Let the line containing "This screenshot has" serve as the first line of the answer and the final line of the entries as its last, with every line between copied exactly.

Stored data
####################
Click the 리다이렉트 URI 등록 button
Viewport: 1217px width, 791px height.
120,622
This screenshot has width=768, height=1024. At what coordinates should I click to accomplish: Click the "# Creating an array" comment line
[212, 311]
####################
▶ **RESPONSE TO THE EXERCISE**:
This screenshot has width=768, height=1024. At what coordinates should I click to accomplish: Click the "# Creating an array" comment line
[212, 311]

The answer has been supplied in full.